SUPPLIED TEXT:
▬▬▬

What Is a GMO?


If you've followed the debate about GMOs with any sort of regularity, there's a strong chance you've come across a picture of a tomato stabbed by a giant syringe. That image, though a complete fiction, seems to perfectly capture what's preventing public acceptance of these foods: We don't really know what makes something a GMO.

GMOs aren't made with syringes and, at the moment, they aren't even made with tomatoes, at least not commercially. But that false image is everywhere, and surveys indicate consumers fear GMOs without knowing much about them.

So what exactly is a GMO?


The initialism stands for "genetically modified organism," but it's a term lacking scientific precision. Moreover, it's hard to find an organism in any way connected to humans that hasn't been genetically modified, says Alison Van Eenennaam, a geneticist at UC-Davis who specializes in animal biotechnology. "I might argue that a great Dane or a Corgi are 'genetically modified' relative to their ancestor, the wolf," she tells Mental Floss. "'GMO' is not a very useful term. Modified for what and why is really the more important question.”

GMOs are often described as if they were a recent invention of our industrial food system, but genetic modification of food isn't new at all. It's been happening for many millennia: As long as farmers have been saving high-performing seeds for future harvests, we've had GMOs. Perhaps the earliest known example of a GMO is the sweet potato, which scientists believe became modified when wild sweet potatoes became infected, quite naturally, by a particular kind of soil bacteria. Realizing these sweet potatoes were edible, people began saving the seeds and cultivating them for future harvests. That was about 8000 years ago.

These days, when people say "GMO," they tend to mean one particular modification method that scientists refer to as transgenesis. As Van Eenennaam explains, transgenesis is "a plant-breeding method whereby useful genetic variation is moved from one species to another using the methods of modern molecular biology, also known as genetic engineering."

Transgenic crops and animals have been modified with the addition of one or more genes from another living organism, using either a "gene gun," Agrobacteria—a genus of naturally occurring bacteria that insert DNA into plants—or electricity, in a process called electroporation.

▬▬▬

EXERCISE DETAILS: Carry on the GMO article above, starting right after its closing sentence on electroporation.

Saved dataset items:
▬▬▬

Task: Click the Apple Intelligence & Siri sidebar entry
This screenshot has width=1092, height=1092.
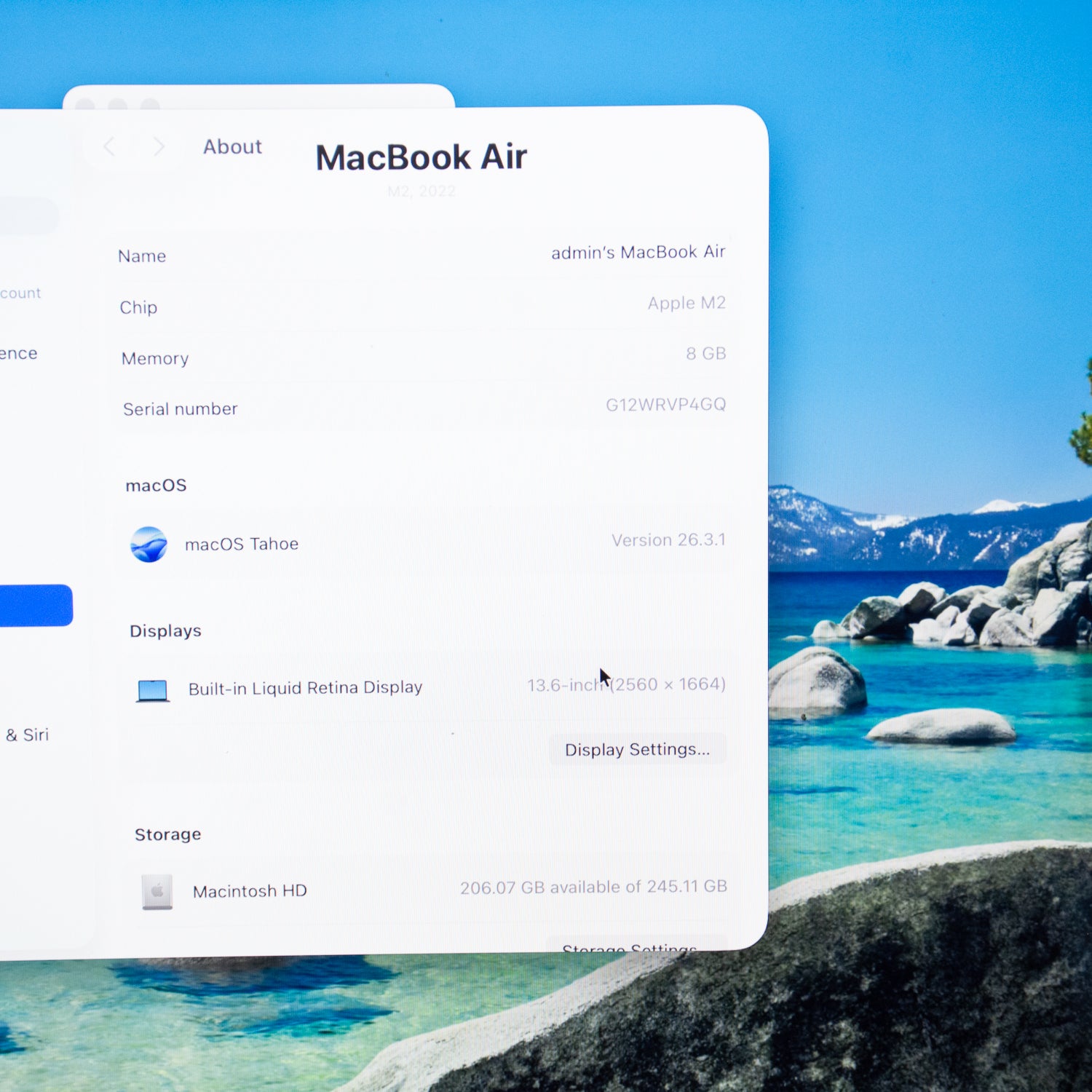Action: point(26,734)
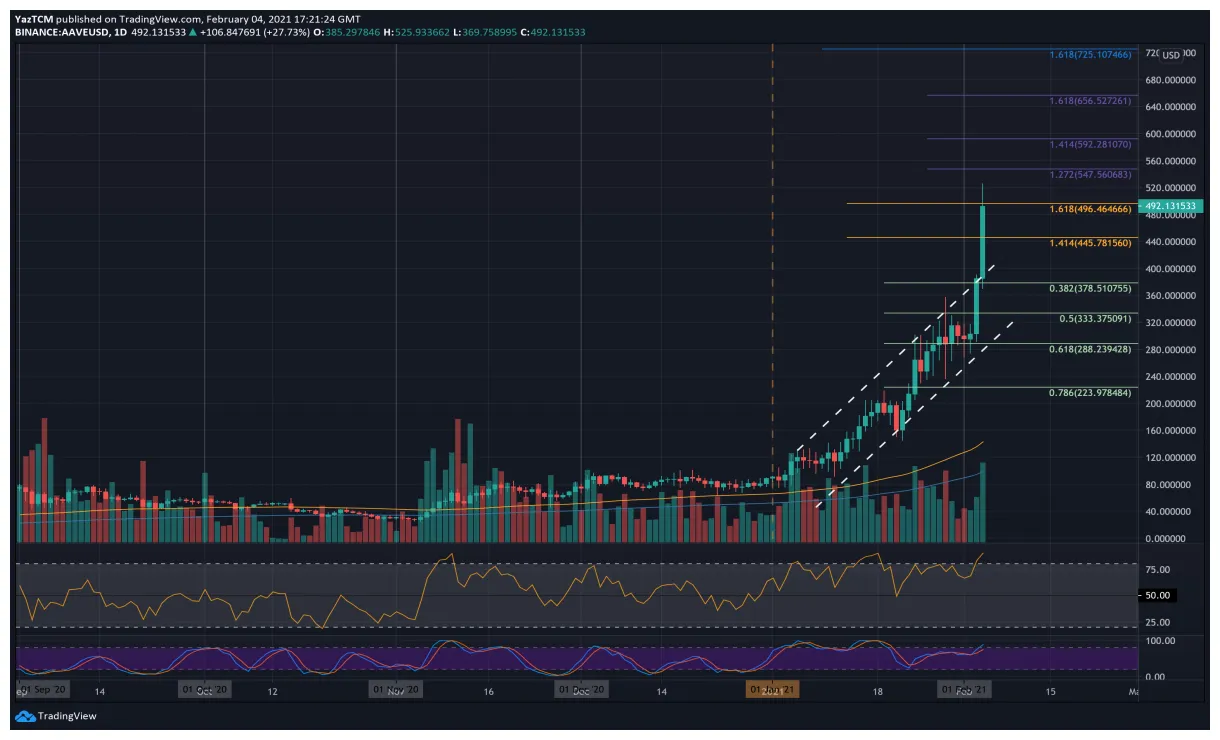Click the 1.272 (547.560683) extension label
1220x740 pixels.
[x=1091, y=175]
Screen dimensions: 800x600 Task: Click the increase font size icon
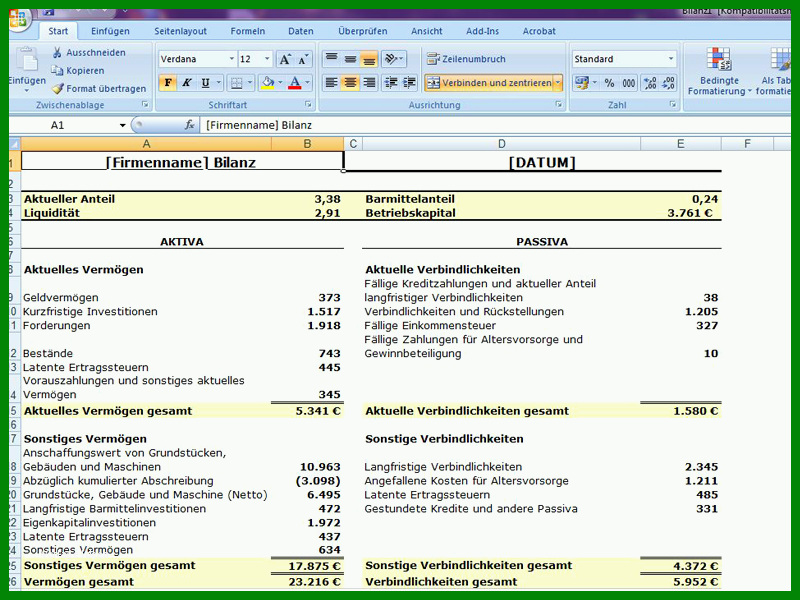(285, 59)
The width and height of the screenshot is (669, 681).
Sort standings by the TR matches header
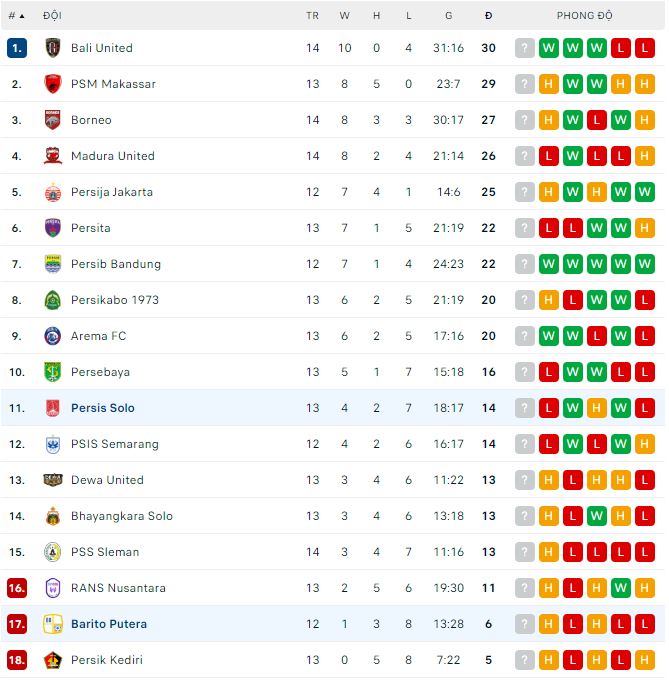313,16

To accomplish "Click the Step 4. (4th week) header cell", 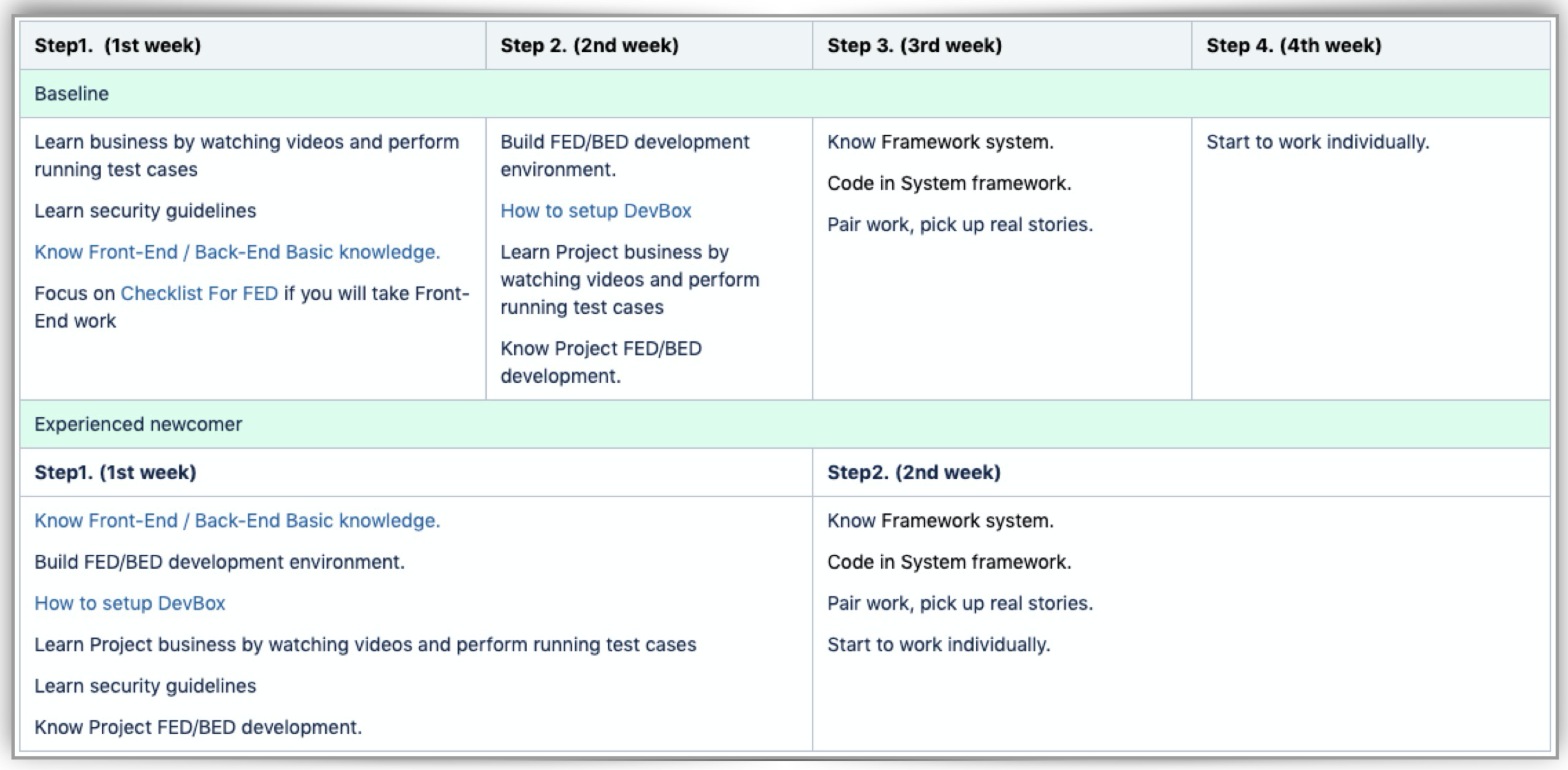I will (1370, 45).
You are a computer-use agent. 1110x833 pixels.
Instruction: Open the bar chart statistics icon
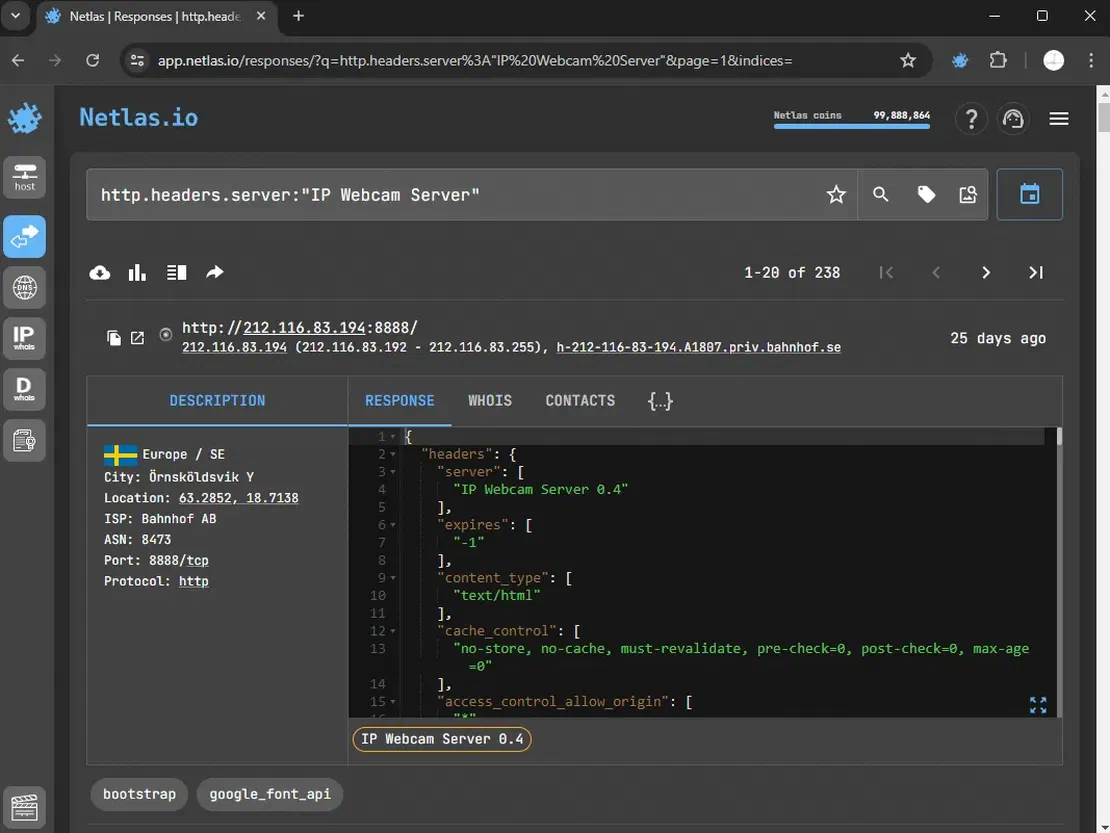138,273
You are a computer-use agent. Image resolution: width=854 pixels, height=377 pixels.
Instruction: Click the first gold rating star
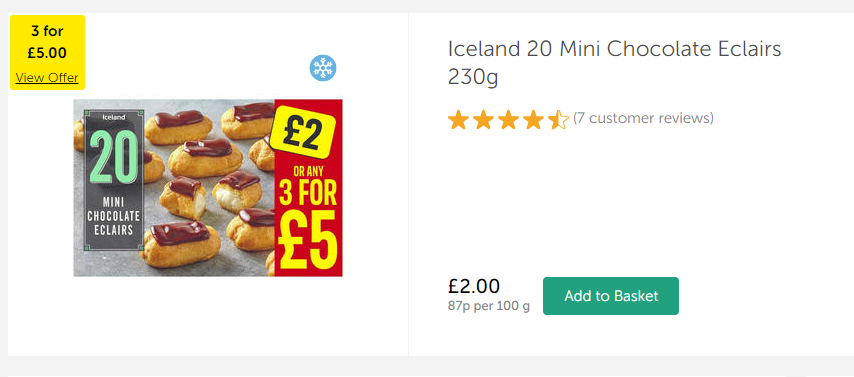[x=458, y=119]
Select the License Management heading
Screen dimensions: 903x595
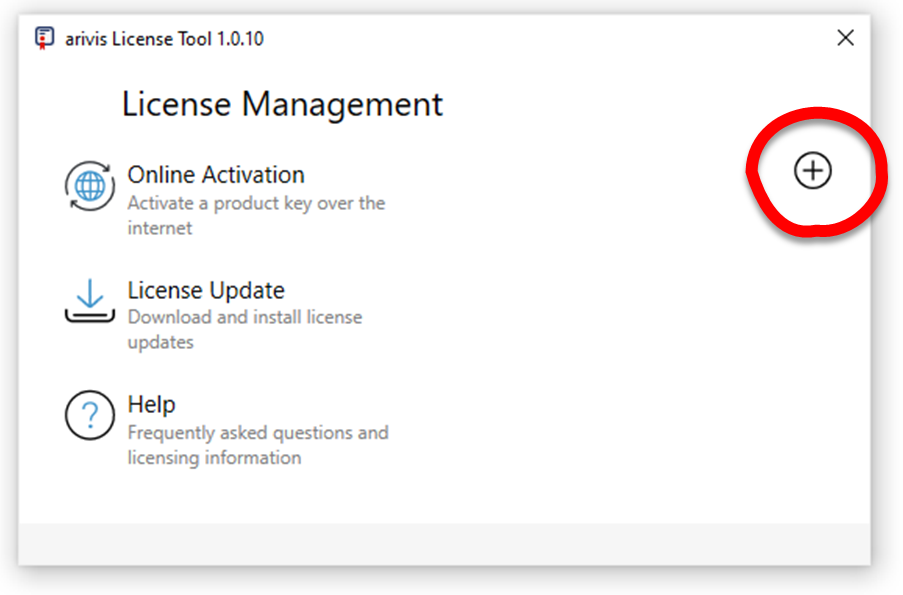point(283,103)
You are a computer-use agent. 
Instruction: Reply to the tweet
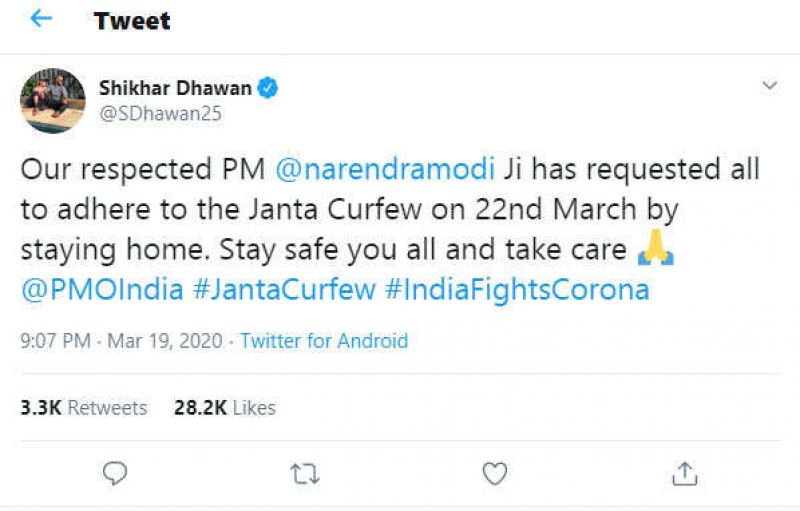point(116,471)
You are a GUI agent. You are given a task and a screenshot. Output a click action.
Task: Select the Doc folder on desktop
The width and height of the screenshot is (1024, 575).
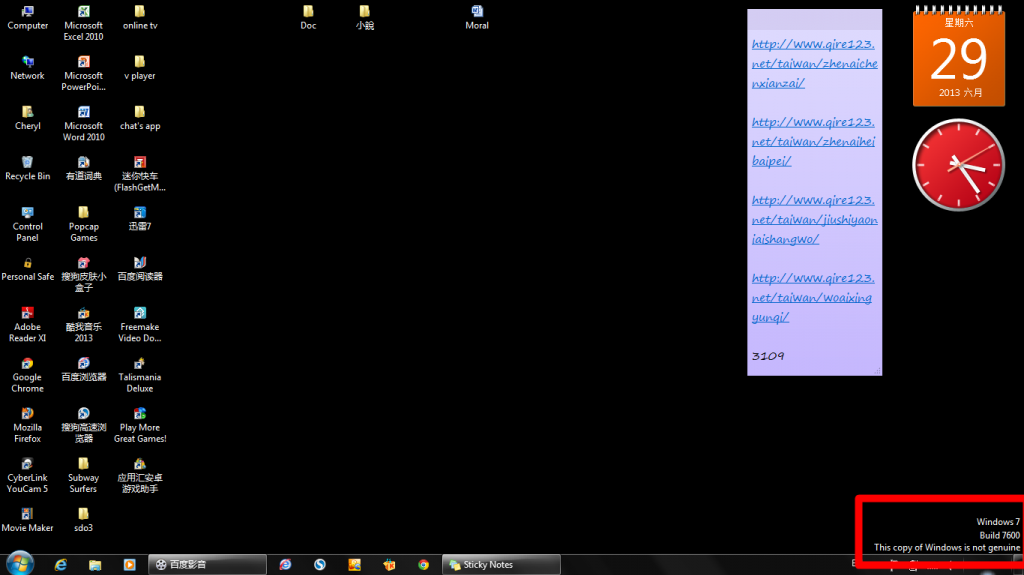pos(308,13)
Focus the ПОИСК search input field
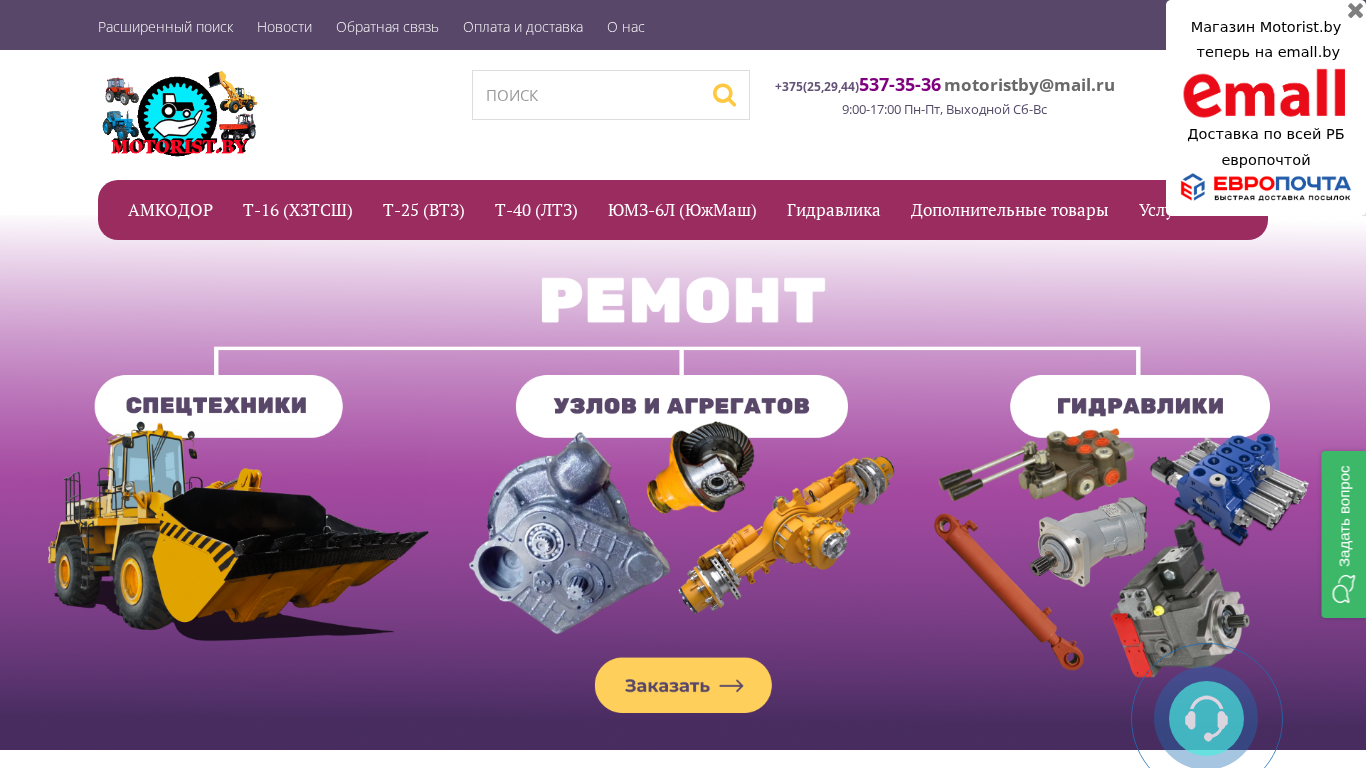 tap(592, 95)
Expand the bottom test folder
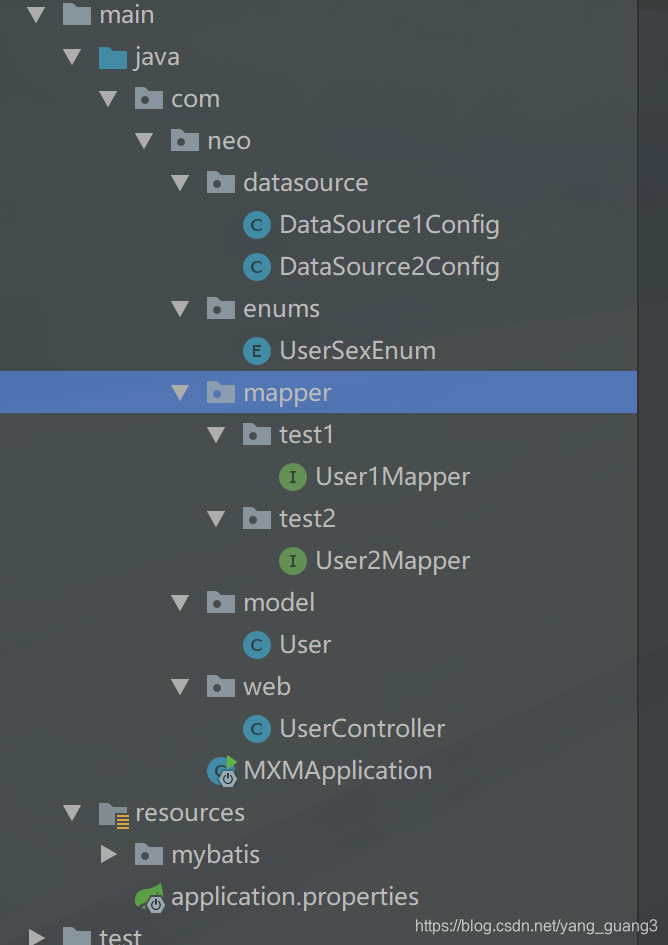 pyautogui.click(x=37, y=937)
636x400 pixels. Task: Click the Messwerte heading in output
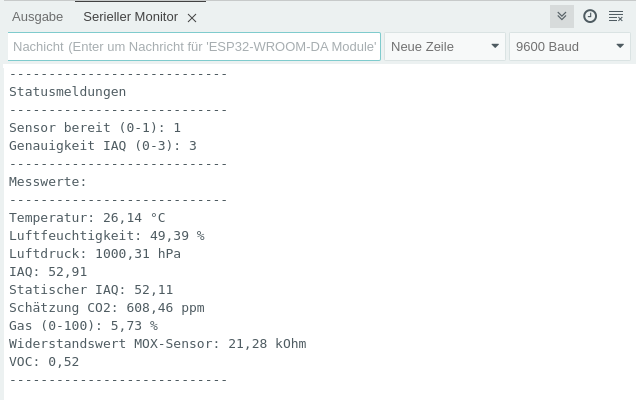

▬▬▬

EXERCISE OUTPUT:
The first commercial transgenic crops debuted in the early 1990s: a virus-resistant tobacco in China [PDF] and the Flavr-Savr tomato in the U.S., which was genetically altered to not get "squishy." (It's no longer on the market.)

As to the health risks of GMO foods, the scientific consensus is clear: Transgenic crops are no riskier than other crops. Van Eenennaam points to a 20-year history of safe use that includes "thousands of studies, eleven National Academies reports, and indeed [the consensus of] every major scientific society in the world."


Today, the most ubiquitous transgenic crops in the U.S. food system are cotton, soybeans, and corn, including those modified to resist the effects of the herbicide Roundup. Branded "Roundup Ready," these crops have been modified so that farmers can apply the herbicide directly to crops to control weeds without killing the crops themselves.

For farmers, the result was better weed control and higher yields. For critics of GMOs, these crops became their smoking gun. These opponents argue they're bad for the planet and bad for our health.

There's no question that use of glyphosate, the active ingredient in the herbicide Roundup, has increased since the introduction of GMOs, but measuring its environmental impact is a far more complex equation. For example, as glyphosate use has increased, so has the prevalence of conservation tillage, a beneficial agricultural approach that helps sequester carbon in the soil and mitigate the impacts of climate change.

Bt crops—transgenic crops modified with genes from the all-natural bacterial toxin Bt, short for Bacillus thuringiensis—have also reduced the use of insecticide, according to a 2016 National Academies of Science report.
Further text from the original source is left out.